27 de fevereiro de 2008

Intenção

Ela chegou chorando, nervosa. Ofereci meu ombro, ela aceitou.

Ofereceu-me a boca, eu aceitei. Não sei se por consolo ou por vingança.

26 de fevereiro de 2008

Transversais

Ela era intangível, mas o destino é uma incógnita.

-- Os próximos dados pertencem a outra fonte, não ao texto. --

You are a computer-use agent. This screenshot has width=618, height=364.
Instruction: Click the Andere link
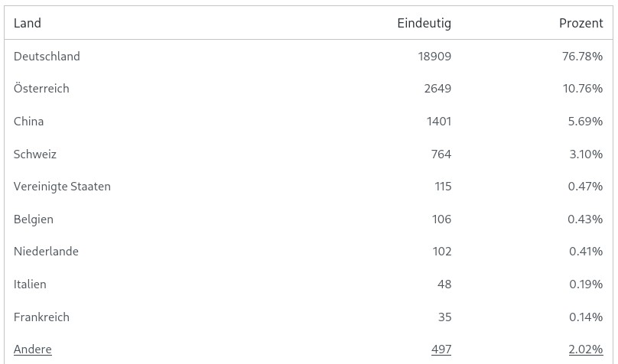33,349
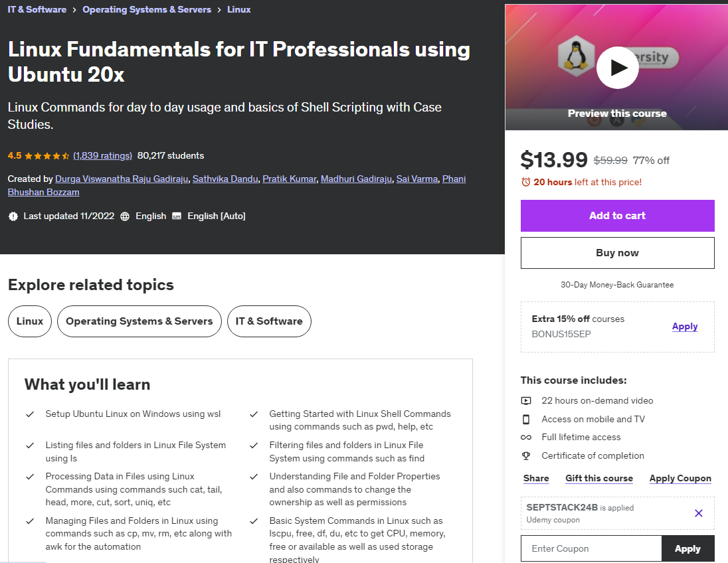728x563 pixels.
Task: Click the certificate of completion icon
Action: pyautogui.click(x=526, y=455)
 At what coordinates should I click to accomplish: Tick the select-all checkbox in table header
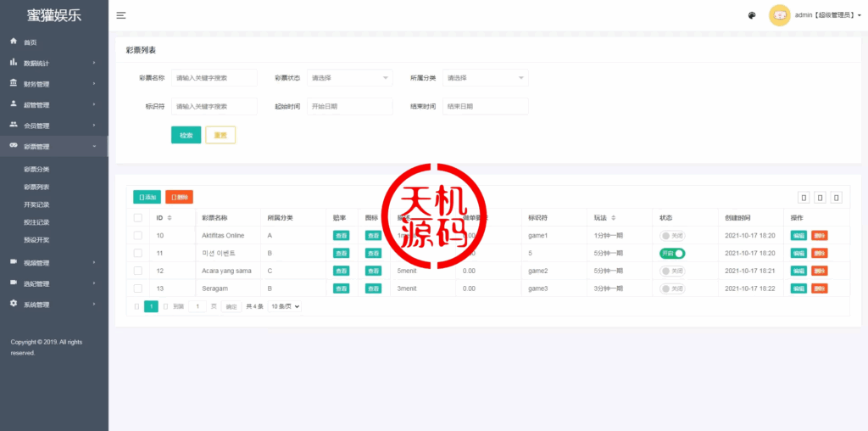pyautogui.click(x=138, y=218)
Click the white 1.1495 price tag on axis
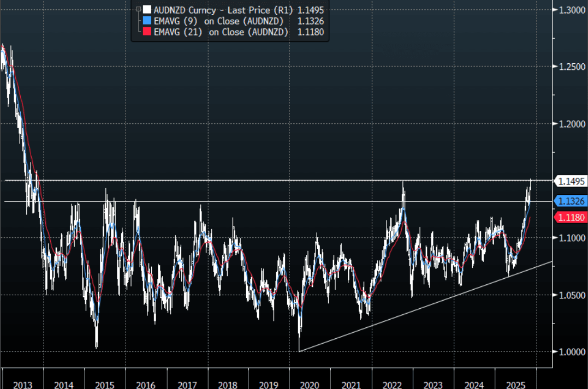Image resolution: width=588 pixels, height=389 pixels. tap(570, 181)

A conversa paralela acabou na horizontal.

22 de fevereiro de 2008

Carta de um poeta puto, mas educado II

Me assolam a memória
Sua alma e seus desejos

O resto virou lembrança

Vagas lembranças
De seu corpo vago
Sua vaga bunda

21 de fevereiro de 2008

Fim dos dias do vilão

Engana-se quem pensa que, algum dia, ele se arrependeu.

Morreu sorrindo o filho da puta. Sabia que a mídia, a seu serviço, na terra ou no inferno, o transformaria em herói.

20 de fevereiro de 2008

Exemplo

- Vai, filho, igual da outra vez.

O garoto tremia. Mas, com o martelo na mão e com os olhos lacrimejando, obedeceu. Foram ambos para o pronto-socorro.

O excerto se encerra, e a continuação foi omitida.